Hover any precinct to read the miss. Toggle between Abughazaleh's signed error and the total combined error across all six candidates.
Mean forecast error by region and candidate. Warm cells mean the model ran a candidate too high there; cool cells mean it ran them too low.

What the model could not see

The geography is really a stand-in for demography, and joining the precinct errors to census and turnout data makes the blind spot concrete. The model's miss on Abughazaleh tracks two variables more than any others: the median age of a precinct and its Hispanic share. She ran well ahead of the forecast in younger and more Hispanic precincts and behind it in older ones, which is to say the model under-weighted exactly the young, diverse coalition that a candidate like her was always likeliest to assemble, and which the thin crosstabs in the polling gave it almost no way to anticipate. The correlations are modest, as everything at the precinct level is, but they point in a single coherent direction, and they line up precisely with the McHenry miss, since the exurban west is the older, whiter, more competitive end of the district where the model was least accurate of all.

Correlation between each precinct characteristic and the model's error. Longer bars mean the characteristic tracks more closely with where the forecast went wrong, though even the strongest of these explains only a modest share of it.
Each dot is a precinct; the line is the trend. Above zero the model forecast Abughazaleh too high; below zero she beat the forecast.

Where the winner calls landed

Pulling all of that together, the model's 435 precinct winner calls flowed mostly, though not entirely, to where they were meant to. It handed Biss a plurality in 346 precincts and Abughazaleh in 72, whereas the actual count was 215 for Biss and 131 for Abughazaleh, with Fine carrying 80, so a sizable band of precincts the model gave to Biss went in the event to Abughazaleh or to Fine, which is the visual signature of that same too-smooth map crediting the front-runner with a little more than the neighbourhoods owed him. Counted straight the model got 63 percent of precinct winners right, and weighting by the number of votes actually cast it got 72 percent, against 49 and 45 percent respectively for the naive baseline of simply calling Biss everywhere, so the map roughly halved the error of the dumb model, which is about where I would expect a first honest attempt to come down.

Each ribbon traces precincts from the winner the model forecast (left) to the winner they actually elected (right). Hover a ribbon to read the count.

The verdict

So, was it a good forecast? On the district question the answer is an unqualified yes, and on the precinct question it is a qualified one. The model beat the fair baseline, it captured the progressive-versus-establishment geography that the race was actually about, and it did so on polling thin and uneven enough that anchoring to it was a strain, which is genuinely hard and which I am glad to have gotten broadly right. Where it fell short was on magnitude and on McHenry, both of them the failures of a model that was too cautious rather than one that was confused, and both of them the sort of thing a second version can address directly, by loosening the precinct variance and rethinking how the western counties are weighted. For a first competitive-primary forecast in a generation, built mostly in the dark, I will take it.

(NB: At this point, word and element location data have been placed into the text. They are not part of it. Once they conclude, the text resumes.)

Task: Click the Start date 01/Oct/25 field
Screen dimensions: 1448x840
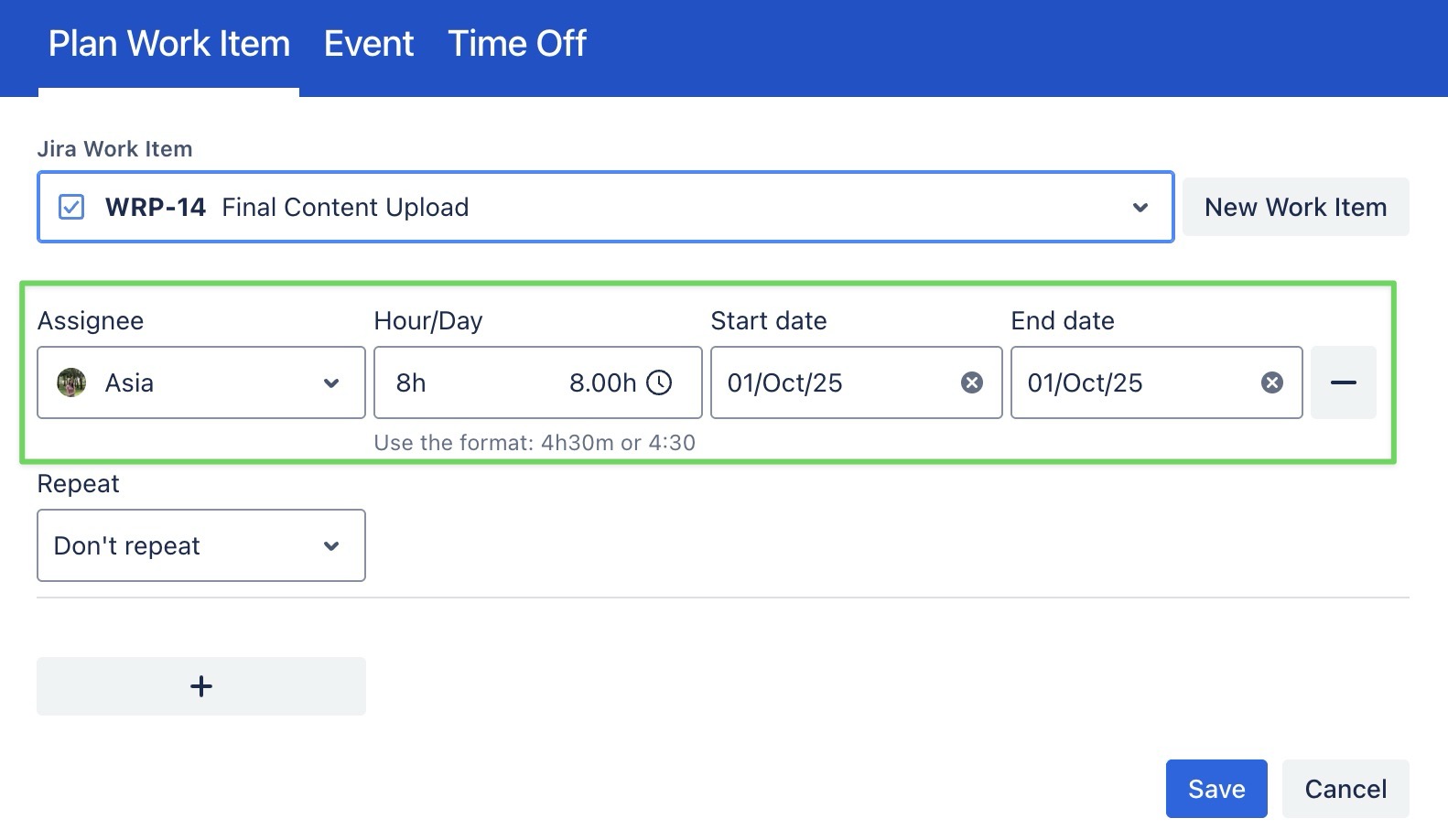Action: click(x=824, y=382)
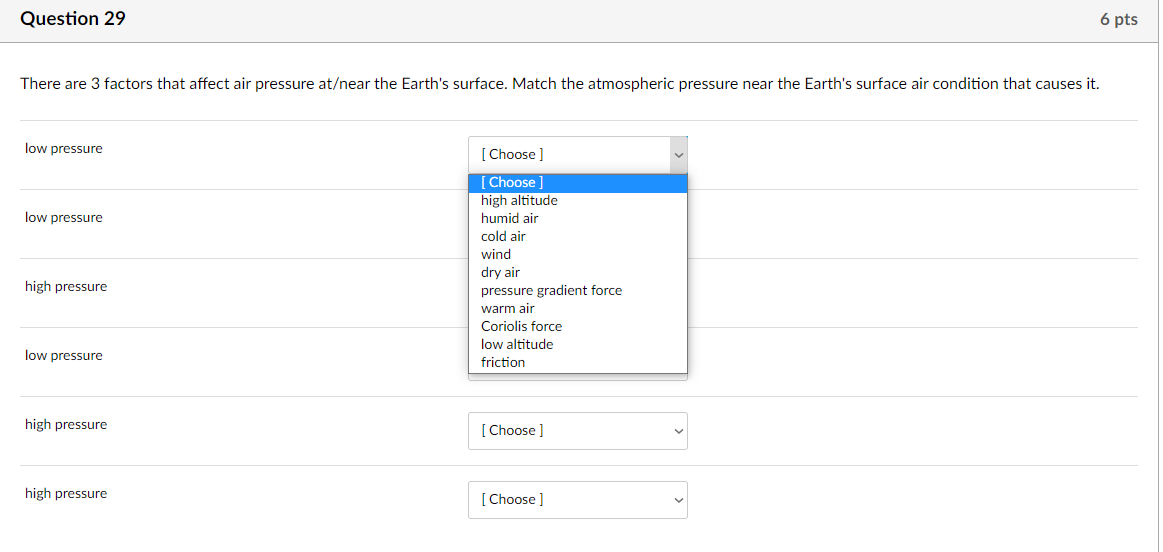
Task: Pick 'cold air' from the list
Action: pyautogui.click(x=503, y=236)
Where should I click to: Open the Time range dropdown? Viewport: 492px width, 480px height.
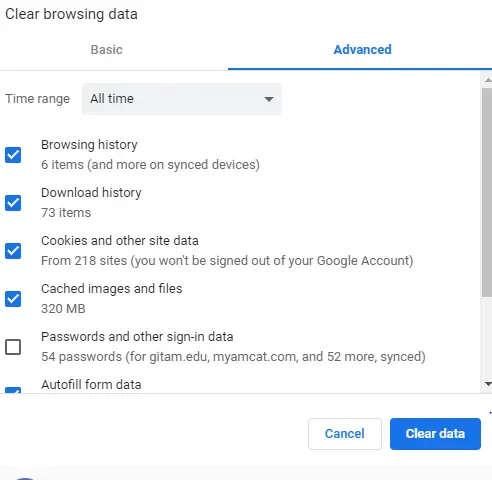pyautogui.click(x=182, y=99)
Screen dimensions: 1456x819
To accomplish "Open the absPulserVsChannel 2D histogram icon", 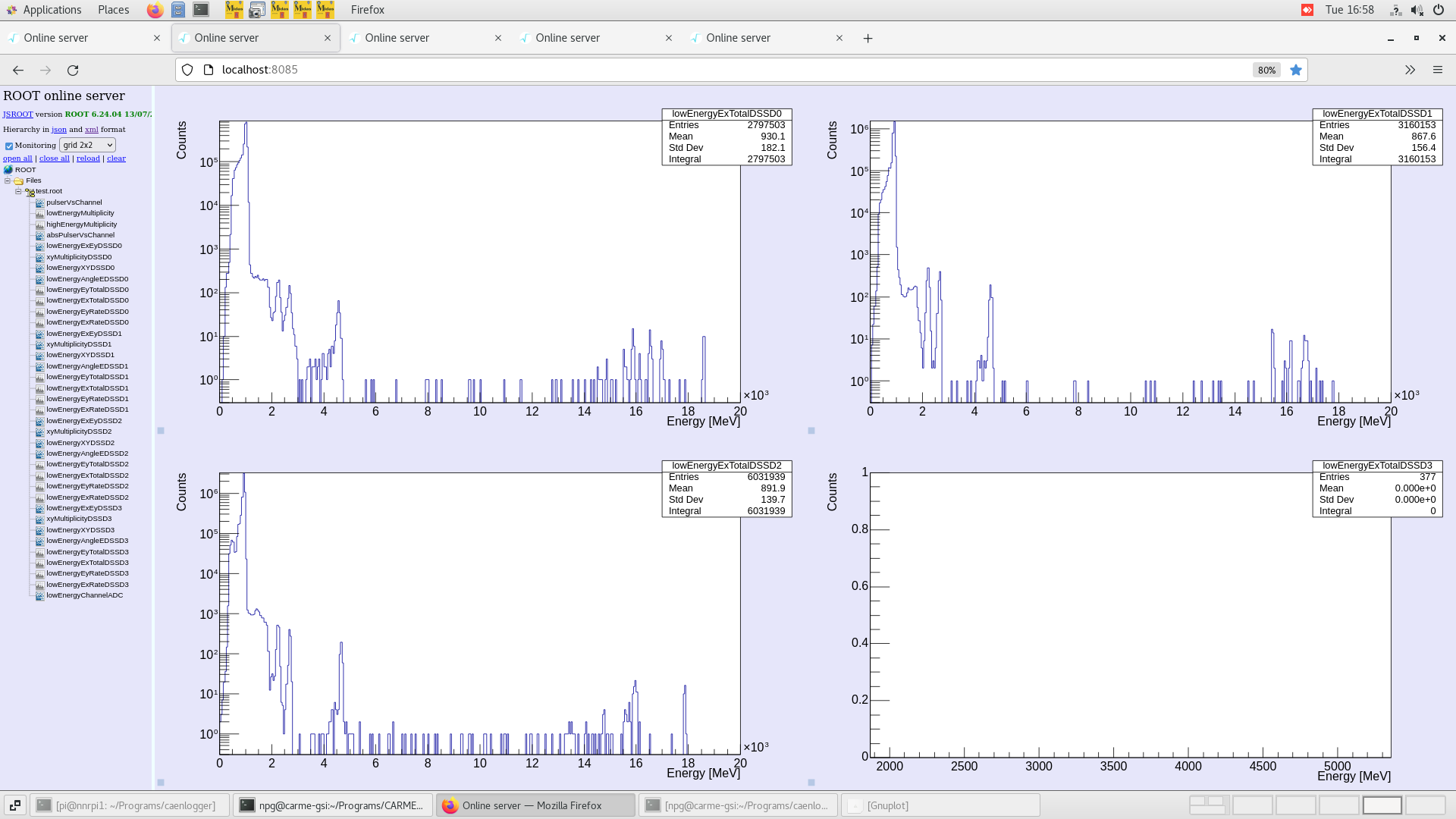I will pyautogui.click(x=39, y=235).
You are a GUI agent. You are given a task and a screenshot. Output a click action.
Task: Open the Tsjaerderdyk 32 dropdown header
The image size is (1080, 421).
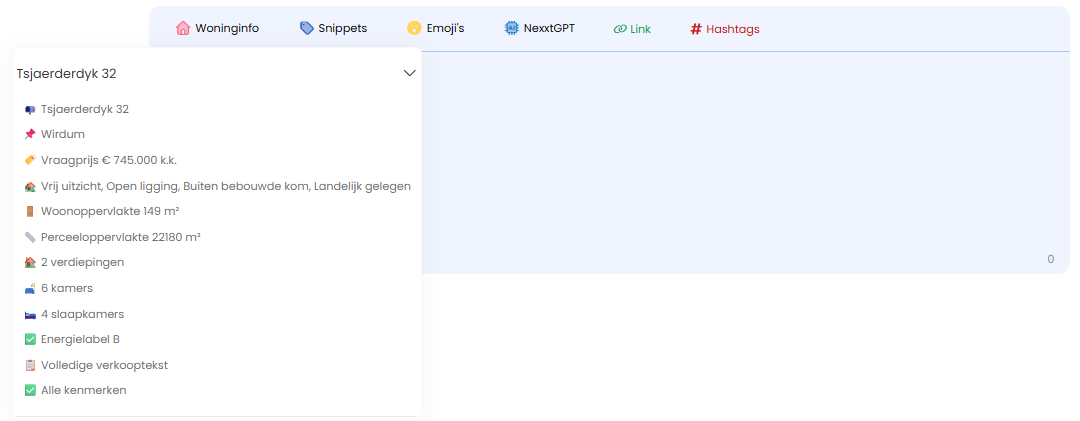(200, 73)
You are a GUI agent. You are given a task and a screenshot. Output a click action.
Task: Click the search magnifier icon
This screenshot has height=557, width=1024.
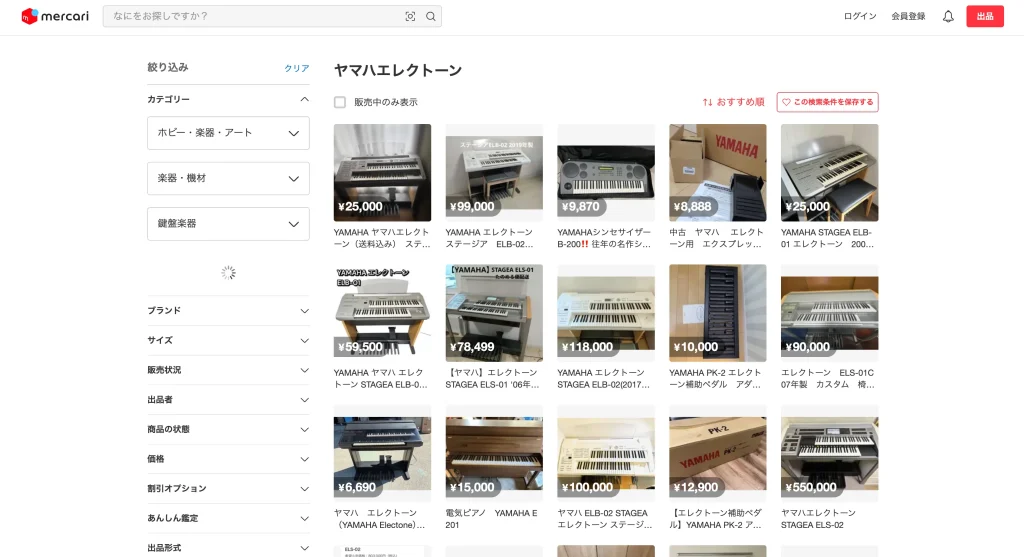(x=431, y=16)
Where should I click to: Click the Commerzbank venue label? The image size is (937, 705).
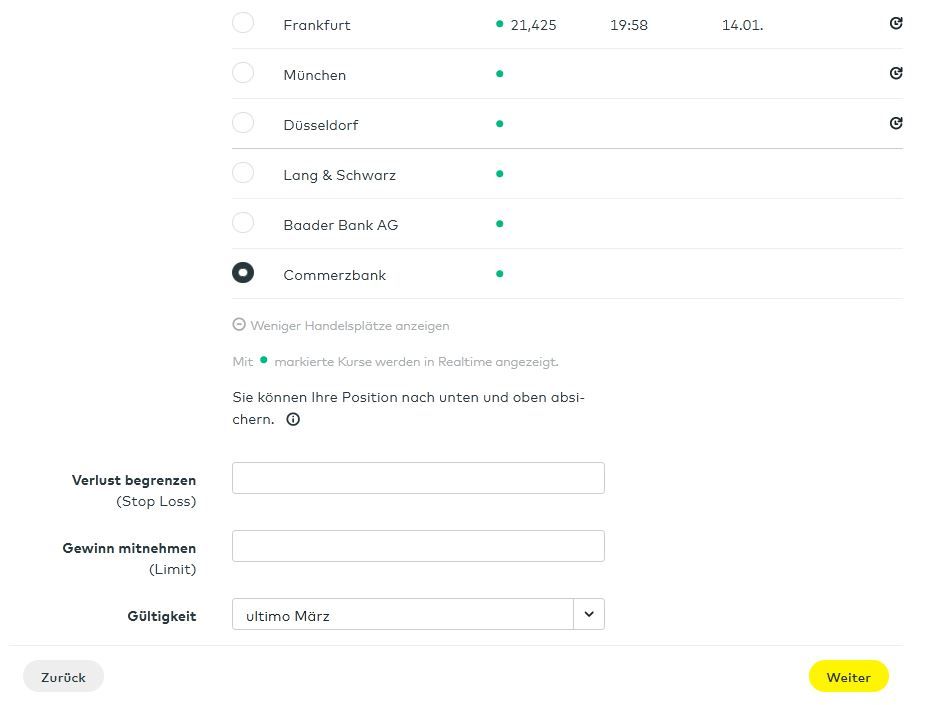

How this was measured: the forecast is the final precinct simulation of the fifth of March, frozen there, set against the official county canvass of the seventeenth of March primary. Of 436 precincts, 435 matched cleanly between the two sources. All shares are computed over the six candidates who appear in both files, and the no-skill baseline assigns each precinct the vote-weighted district share. The underlying figures and code live on GitHub.